For us immigrants and undocumented individuals, everything is ten times the battle, from having an identification, to being able to attend college. We don’t have a 10-year plan because we know at any time and in any moment our lives can be demolished by the people in power and our government systems. 

The DACA decision means I can continue to pursue my dreams of finishing college and becoming an active member in society through advocacy. It means I can make plans to keep visiting my family once a year, but it also means I can temporarily breathe and not worry about being deported.  

While today was a victory won by the people, this is only the beginning to a permanent solution. A path to citizenship and racial equity is our end goal and we will not stop dreaming and fighting until we reach that.”


“I was really anxious waiting on a decision today. It was a relief to see the news and know that I could continue my studies and keep working towards my dreams. NYC has been my home since I’ve been a year old, and my favorite rapper Nicki Minaj, who also immigrated to New York at a young age, paid my tuition to support my ambitions.

You wouldn’t know I am a DACA recipient from the way I look or speak but I am, and we are active parts of society who need a proper path to citizenship to keep contributing.”


“I grew up in Miami, Florida, where I arrived from Mendoza, Argentina at the young age of two along with my older siblings and my parents back in 2001. Throughout my childhood/teen years, my family was transparent about our situation: we were undocumented. Since the age of fifteen, I've had my DACA status and have known of the consequences of what termination to the program would look like not only for myself but for my family.

 In November 2019, I stood at the steps of the Supreme Court of the United States and used my voice, among thousands of other DACA recipients and allies, to show the overwhelming support that the program has. Finally, the decision day has arrived and I believe that the SCOTUS has done a fantastic job in proving that the way the Trump administration handled the rescinding of the DACA program was arbitrary and capricious. 

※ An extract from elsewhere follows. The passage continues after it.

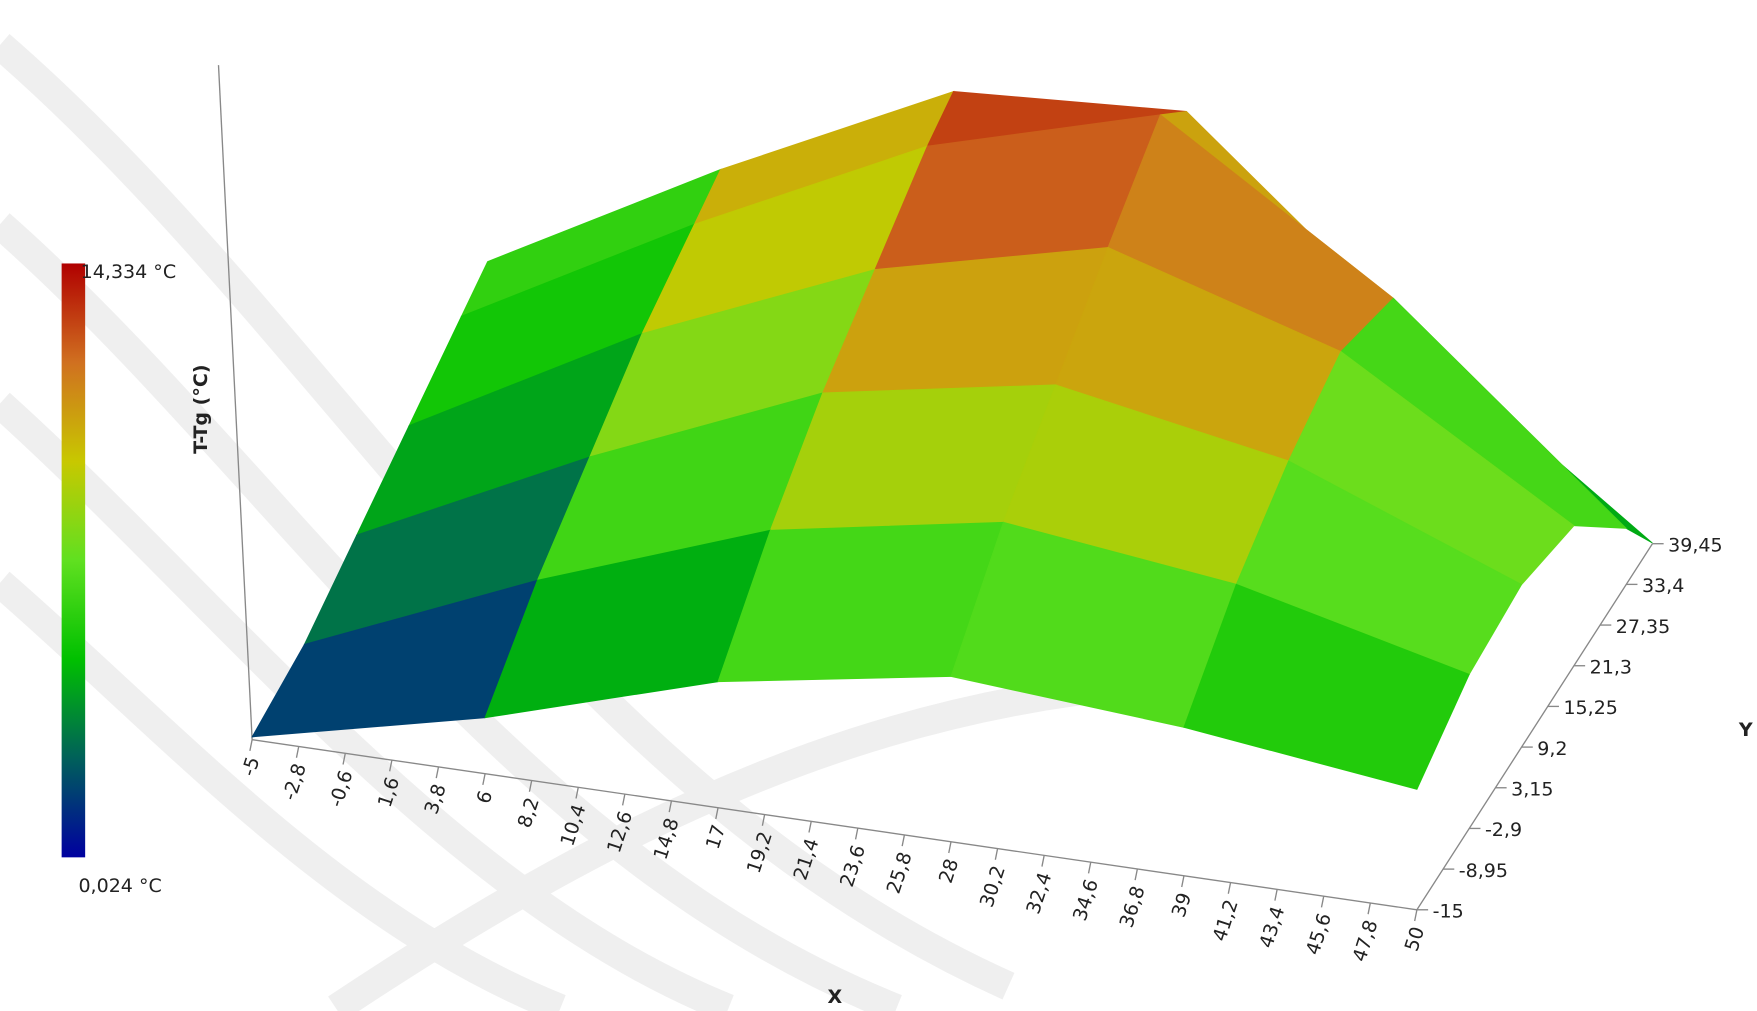 The height and width of the screenshot is (1011, 1757). Describe the element at coordinates (949, 871) in the screenshot. I see `x-tick-label: 28` at that location.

All in all, today was a victorious day for our entire undocumented community. DACA was originally won by our people – meaning this will absolutely not be the last of our victories. Even so, we know that the Trump administration will attempt to strip this win away from us. It's clear that programs like DACA will continue to be a political bargaining chip until we find a permanent solution. While we celebrate today, we must look at tomorrow as an opportunity to continue fighting for our right to live freely.”


“I am a Mexican immigrant who has been in the United States for 22 years. Being a recipient of DACA has changed my life. If it wasn’t for DACA I would not have been able to go to college and then been able to get a job as a veterinarian technician. Hearing the news that the Supreme Court was not going to allow President Trump to end DACA is a huge relief for me and millions of other Dreamers. Even though there is still a lot to fight for many undocumented people in the US, hopefully this is a big step forward.”


”I remember the exact moment when President Trump rescinded DACA in 2017, pulling the rug out from underneath hundreds of thousands of DACA recipients and our families and communities. Yesterday, after nearly three years, I was able to breathe a sigh of relief in knowing that we had won this battle in court. I had a feeling that yesterday would be the day, but I never imagined this positive outcome.

Yet the fight goes on. The decision was a win for nearly 700,000 DACA recipients and our families, but we must keep fighting until all undocumented folks in this country have permanent protections. Moreover, we must acknowledge that the fight for immigrant justice is part of a larger, collective fight for justice. Juneteenth is a beautiful reminder that we owe much gratitude to our predecessors in the movement and that our liberation is intrinsically tied.”